I would argue that dissatisfaction with the whole basis of our society is widespread and regularly pops up in a thousand ways, from radical politics to "Where are our flying cars?" memes. I sometimes think the whole trans movement is another expression of this basic longing to cast away all limits and live free. What is anarchism, at its base, but a fantasy of profound freedom? Much of our fascination with art and artists, especially rebel artists like Carrington, seems to me allied to this longing. I think people want avant garde art and revolutionary politics to go together because they see both as expressing our dissatisfaction with the cruel mundane and the possibility of soaring free.

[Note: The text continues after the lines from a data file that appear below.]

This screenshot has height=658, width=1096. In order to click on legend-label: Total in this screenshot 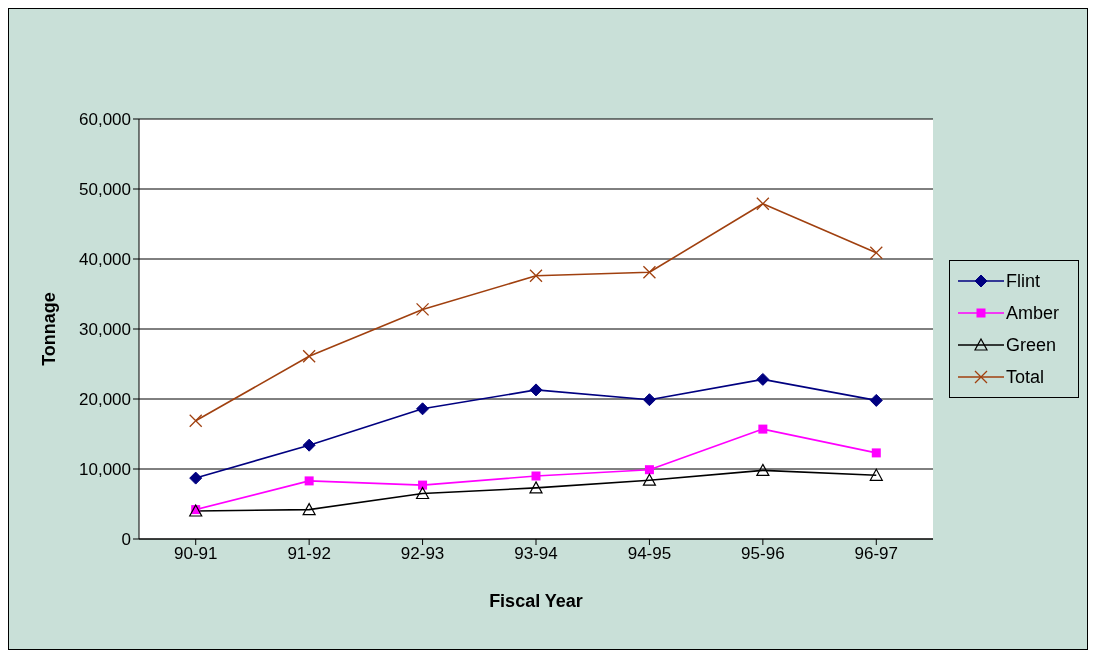, I will do `click(1026, 377)`.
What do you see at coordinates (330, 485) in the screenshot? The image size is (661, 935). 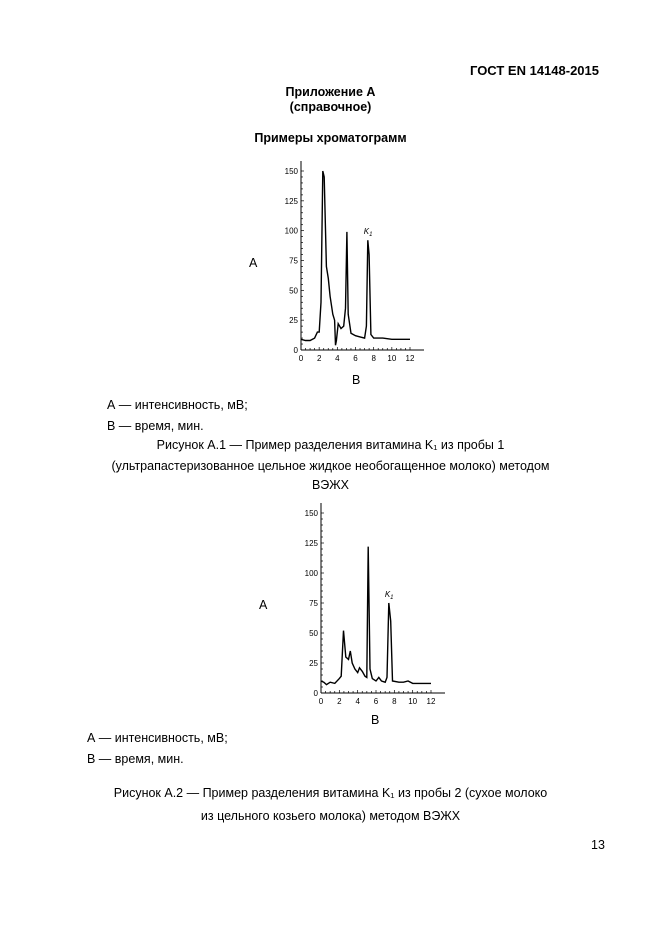 I see `caption-1-line3: ВЭЖХ` at bounding box center [330, 485].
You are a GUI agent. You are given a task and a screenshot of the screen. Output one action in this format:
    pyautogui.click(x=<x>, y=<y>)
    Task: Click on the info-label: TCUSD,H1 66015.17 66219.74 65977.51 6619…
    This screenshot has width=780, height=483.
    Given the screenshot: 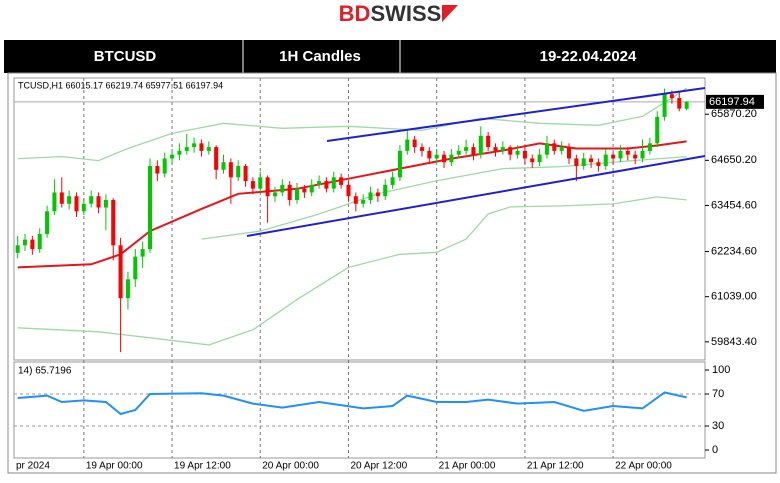 What is the action you would take?
    pyautogui.click(x=120, y=85)
    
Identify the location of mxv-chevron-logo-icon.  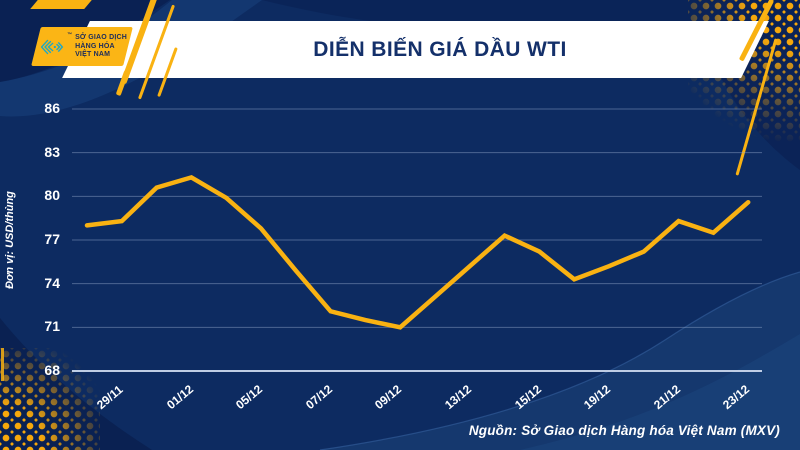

It's arguably a subordinate point, but my impression so far in Electric Kool-Aid Acid Test is that Wolfe is subtly, or maybe not so subtly, undermining the whole fantasy. To me, he depicts the Merry Pranksters as not so much living free as revolving like pathetic, almost puppyish satellites around Ken Kesey. Everyone, not least Kesey himself, seems to accept the basic reality that the decision-making power, worthiness ranking, and the great yea-or-nay are all his. When Kesey speaks, the Truth has spoken, and all the little filings realign themselves accordingly. At bottom, the fantasy in the Pranksters' case may have been less universal freedom and equality, than a sort of pleasure-oriented version of an Old Testament patriarchal clan with Kesey as Abraham.
ReplyDeleteYes, but with complete contempt for bourgeois society and its rules, which they wanted to smash.
ReplyDeleteHow following cult leaders fits into this paradigm is something worth looking at.
In the case of modern movements like Carrington's and Kesey's, it's bourgeois society that's being rejected. But it seems to me that virtually every complex, settled society has produced this sort of rejection-phenomenon, from Pythagoreans and Sufis to the White Lotus and peasant mutual-alliance societies in China. And hunter-gatherer bands have their own tendency to split or produce self- or other-imposed movement from one group to another. Perhaps what we're talking about is a phenomenon inseparable from human society itself.
ReplyDeleteAs for the cult leader aspect, certainly some but not all rejection societies take this form (just as some but not all dominant societies do). And, of course, one has to admit some cult leader types are worse than others. I obviously don't much like Kesey as Wolfe depicts him, but even I would have to admit it's a long way from Kesey to Jim Jones.